| ASSIGNED TASK |
Only the lines from the one holding "This screenshot has height=762, width=1000." to the end of the data should be echoed, exactly as they appear, minus the pictures.

(Source records)
============
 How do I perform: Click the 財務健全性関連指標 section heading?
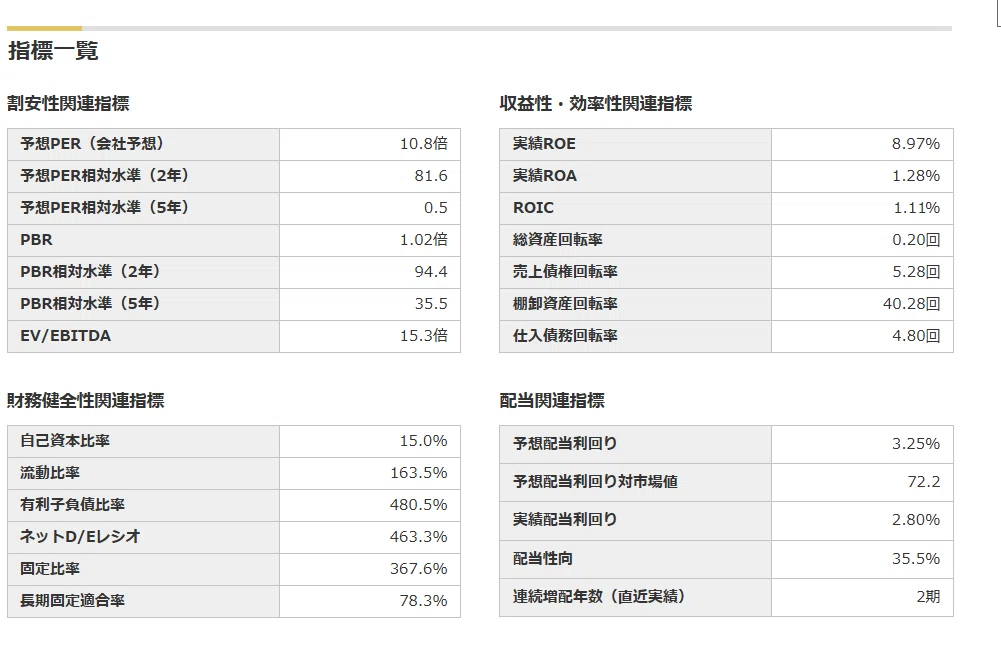pos(86,400)
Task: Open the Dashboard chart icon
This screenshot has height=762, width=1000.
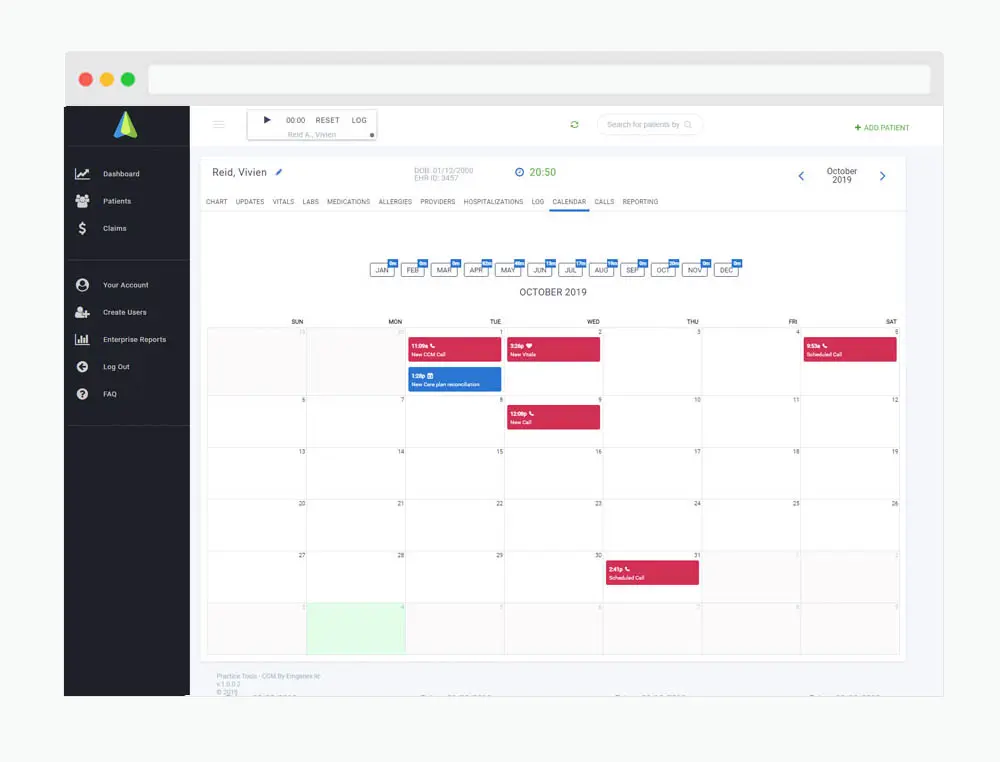Action: 82,173
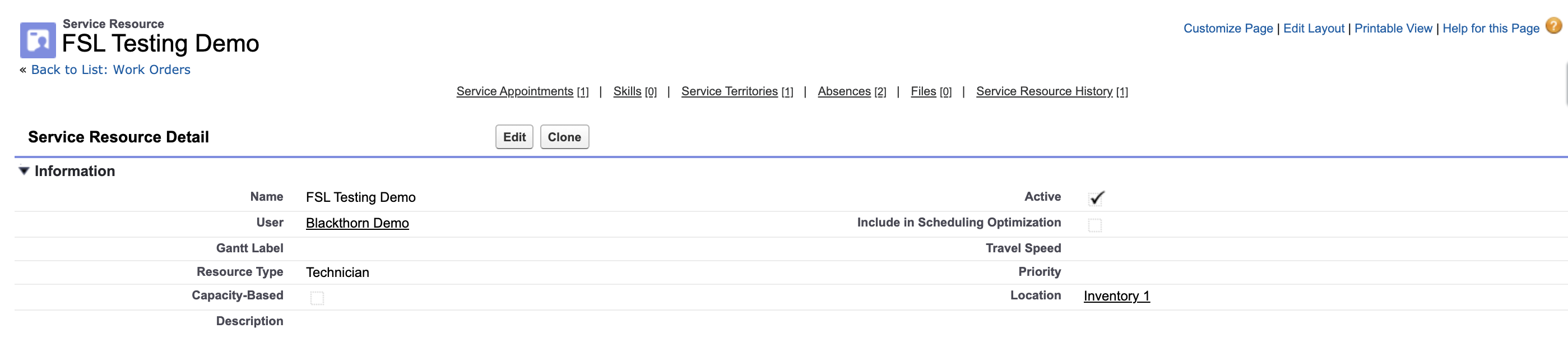
Task: Click the orange help question mark icon
Action: [x=1553, y=26]
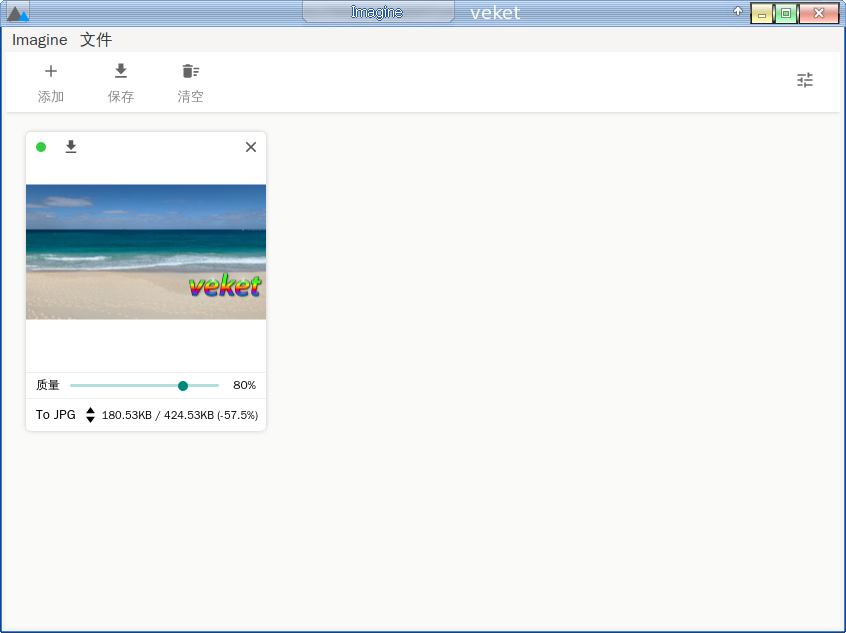846x633 pixels.
Task: Click the up arrow icon in title bar
Action: (x=738, y=12)
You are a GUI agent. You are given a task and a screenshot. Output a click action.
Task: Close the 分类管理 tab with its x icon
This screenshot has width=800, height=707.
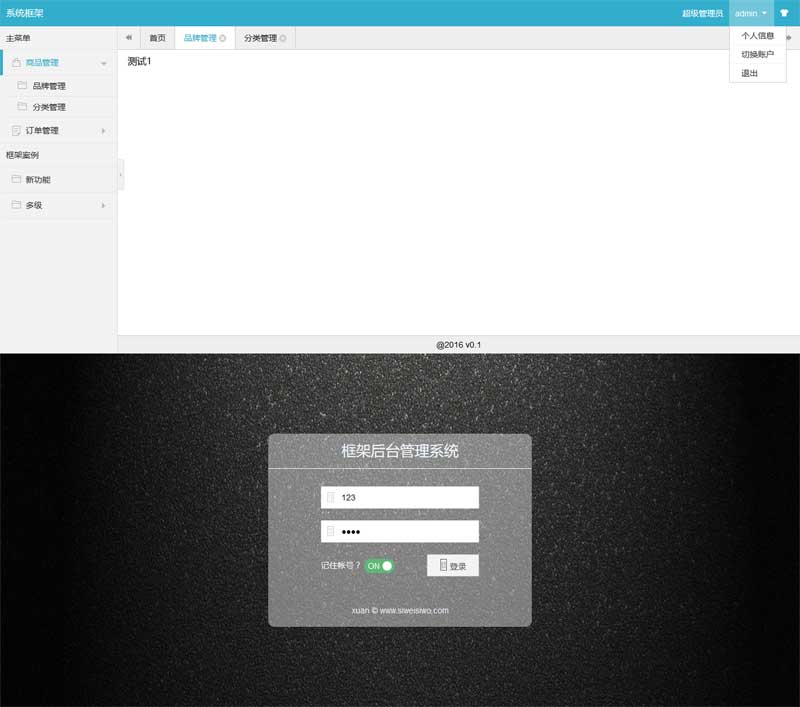pos(283,38)
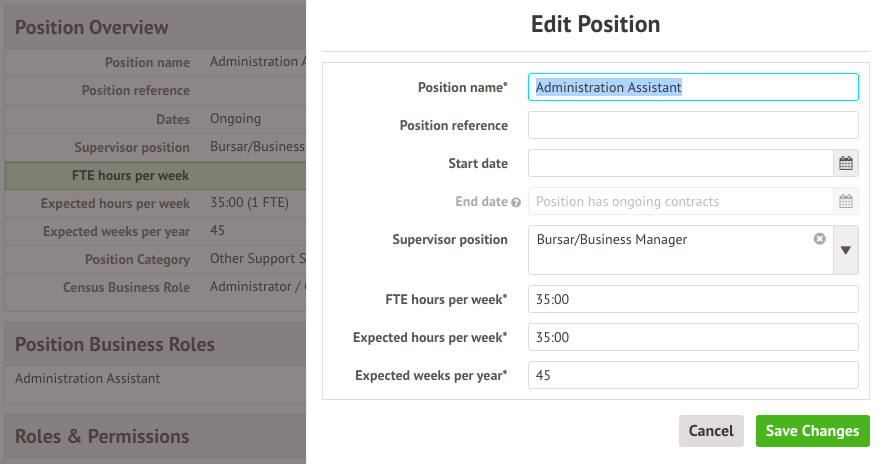The width and height of the screenshot is (879, 464).
Task: Cancel the Edit Position dialog
Action: tap(711, 431)
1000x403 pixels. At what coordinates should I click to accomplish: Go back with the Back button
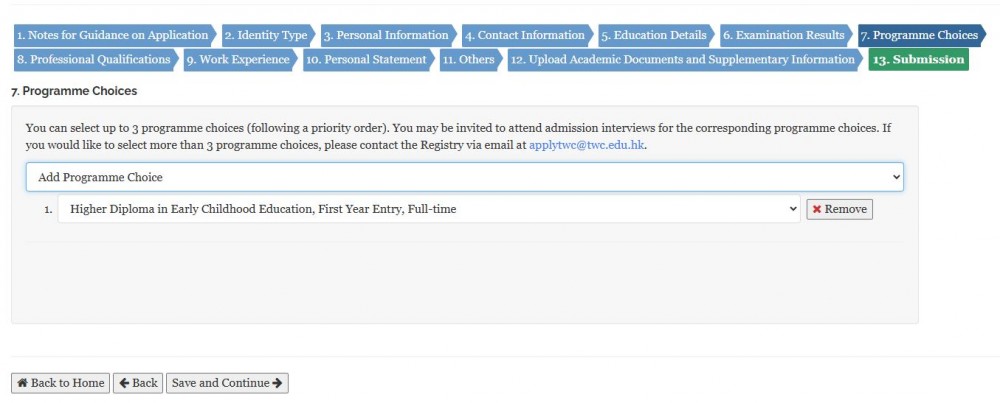click(137, 383)
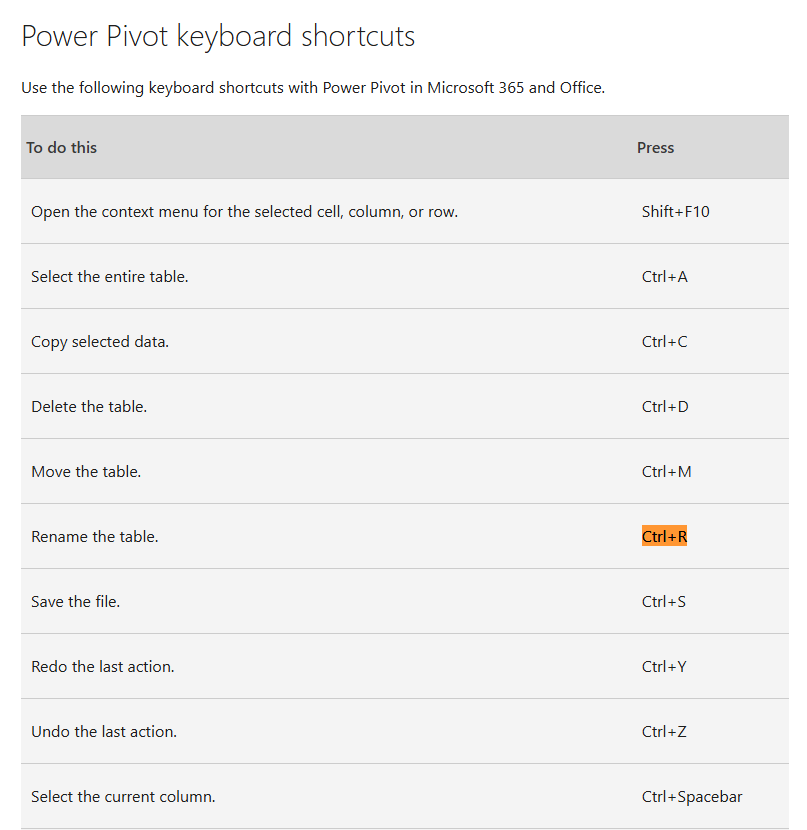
============
| ANSWER TO THIS TASK |
This screenshot has height=762, width=1000.
Action: 82,173
Task: Click the orange help question mark icon
Action: [x=1553, y=26]
846x633 pixels.
Task: Click the up arrow icon in title bar
Action: (x=738, y=12)
You are a GUI agent. You are given a task and a screenshot. Output a click action.
Task: Close the 分类管理 tab with its x icon
This screenshot has width=800, height=707.
pos(283,38)
The width and height of the screenshot is (879, 464).
Task: Cancel the Edit Position dialog
Action: tap(711, 431)
1000x403 pixels. At what coordinates should I click to accomplish: Go back with the Back button
click(137, 383)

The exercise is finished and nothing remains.